Using near-infrared optical spectroscopy, changes in regional cerebrovascular oxygen saturation (rSO2) were compared between the two perfusion methods.


Immediately before cardiopulmonary bypass, baseline rSO2 was 63.9% ± 6.9% for the RCP and 66.1% ± 5.3% for the SCP group (no significant difference). As patients were core-cooled to 20°C, rSO2 increased to 73.1% ± 8.8% and 74.1% ± 7.9% in the RCP and SCP groups, respectively. With circulatory arrest, rSO2 suddenly decreased.
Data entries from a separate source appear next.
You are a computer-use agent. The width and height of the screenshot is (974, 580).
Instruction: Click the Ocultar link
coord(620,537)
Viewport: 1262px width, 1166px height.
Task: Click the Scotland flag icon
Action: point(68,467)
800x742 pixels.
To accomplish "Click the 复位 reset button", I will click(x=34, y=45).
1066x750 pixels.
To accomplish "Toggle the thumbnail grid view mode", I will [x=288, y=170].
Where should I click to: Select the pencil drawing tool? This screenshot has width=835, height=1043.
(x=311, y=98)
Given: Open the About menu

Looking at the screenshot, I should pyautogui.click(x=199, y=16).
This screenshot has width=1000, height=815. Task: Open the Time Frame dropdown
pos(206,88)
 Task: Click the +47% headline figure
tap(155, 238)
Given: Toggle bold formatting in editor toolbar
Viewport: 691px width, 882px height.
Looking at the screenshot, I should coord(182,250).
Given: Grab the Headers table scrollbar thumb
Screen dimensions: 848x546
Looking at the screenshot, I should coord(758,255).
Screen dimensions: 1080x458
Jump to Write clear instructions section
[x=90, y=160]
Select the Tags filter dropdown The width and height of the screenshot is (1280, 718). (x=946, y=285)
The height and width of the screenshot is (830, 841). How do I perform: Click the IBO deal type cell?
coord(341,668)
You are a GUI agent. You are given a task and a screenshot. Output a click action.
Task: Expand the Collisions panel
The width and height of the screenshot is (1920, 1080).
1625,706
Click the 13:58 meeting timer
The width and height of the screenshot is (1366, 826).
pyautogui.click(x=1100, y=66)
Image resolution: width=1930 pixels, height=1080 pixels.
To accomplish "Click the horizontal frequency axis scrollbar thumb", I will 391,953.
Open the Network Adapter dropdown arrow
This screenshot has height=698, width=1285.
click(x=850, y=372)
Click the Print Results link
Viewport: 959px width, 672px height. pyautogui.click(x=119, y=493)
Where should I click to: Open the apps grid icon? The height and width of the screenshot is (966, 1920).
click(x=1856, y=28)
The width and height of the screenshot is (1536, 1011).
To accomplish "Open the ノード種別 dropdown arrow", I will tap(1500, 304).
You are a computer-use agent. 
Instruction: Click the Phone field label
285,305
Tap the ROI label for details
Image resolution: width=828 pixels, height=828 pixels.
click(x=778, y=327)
After starting cerebral perfusion, rSO2 returned to prearrest values in the SCP group but continued decreasing steadily in the RCP group, to levels below baseline after about 25 minutes. At the end of perfusion, rSO2 was 57.4% ± 12.2% for the RCP group and 71.7% ± 6.9% for the SCP group, and the ratio of rSO2 to baseline value was 0.89 for RCP and 1.08 for SCP despite a shorter brain perfusion time for RCP (38.8 ± 18.0 versus 103.3 ± 43.3 minutes). Three of 5 patients whose ratios of rSO2 to baseline at the end of brain protection were 0.7 or less had neurologic deficits.


Although SCP showed no clinically important time limitation, rSO2 continued to decrease with time during RCP. An rSO2 ratio less than 0.7 could represent a critical lower limit.